Muse/News: Arts News from SAM, Seattle, and Beyond
SAM News
JiaYing Grygiel reviews Andrew Wyeth: In Retrospect for ParentMap, with tips from curator Patti Junker and education director Regan Pro for how kids and families can enjoy the show.
“Go on a hunt for the sleeping dog, the cows, the tin soldiers on a windowsill and the portrait of Wyeth’s young son, Nicholas. Every picture is filled with characters, strong emotions—and an opportunity to tell a story.”
Art in America profiles artist Michael Nicoll Yahgulanaas and his “Haida manga” style; a short mention announces an upcoming work planned for SAM—stay tuned for more information on that!
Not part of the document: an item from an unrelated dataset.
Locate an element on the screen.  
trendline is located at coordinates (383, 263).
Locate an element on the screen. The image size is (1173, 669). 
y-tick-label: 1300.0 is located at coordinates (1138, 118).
“An upcoming mural project for the Seattle Art Museum, titled The Carpenter’s Fin, will extend that aspiration. Scheduled for completion in fall 2018, the watercolor-and-ink mural consists of 108 sections on six panels of mulberry paper and is about twenty feet long.”
Local News
Put down that book for some good news: Seattle is officially a City of Literature. The UNESCO designation means we’ll be able to participate in cultural exchange programs with other cities in the network.
Here’s City Arts on the goals of the Artists of Color Expo & Symposium, featuring two days of speakers, panels, workshops and networking on November 17 and 18. SAM is one of many organizing partners.
Look inside the bag of Seattle Times’ Gabriel Campanario, AKA the Seattle Sketcher, who captures city life in hand-drawn sketches. I see tools…but where’s the snacks?
Inter/National News
“We have entered a new golden age of black painting,” says W Magazine’s Antwaun Sargent, noting the Obamas’ choice of portraitists and the recent prominence of black figurative painting and portraiture.
The New York Times on Kahlil Joseph: Shadow Play at the New Museum, the artist’s first solo exhibition in New York; the film is an “impressionistic collage of Harlem’s past and present.”
Art historian Linda Nochlin passed away this week at age 86; she made her name with the landmark essay “Why Have There Been No Great Women Artists?” and worked for over six decades.
“I feel that in some sense, all my work is provisional: that is to say, while I believe in it very strongly, I still remain open to what I hear, learn, and experience…Feminist art history—like feminism itself—is a product of give and take, talking and listening.”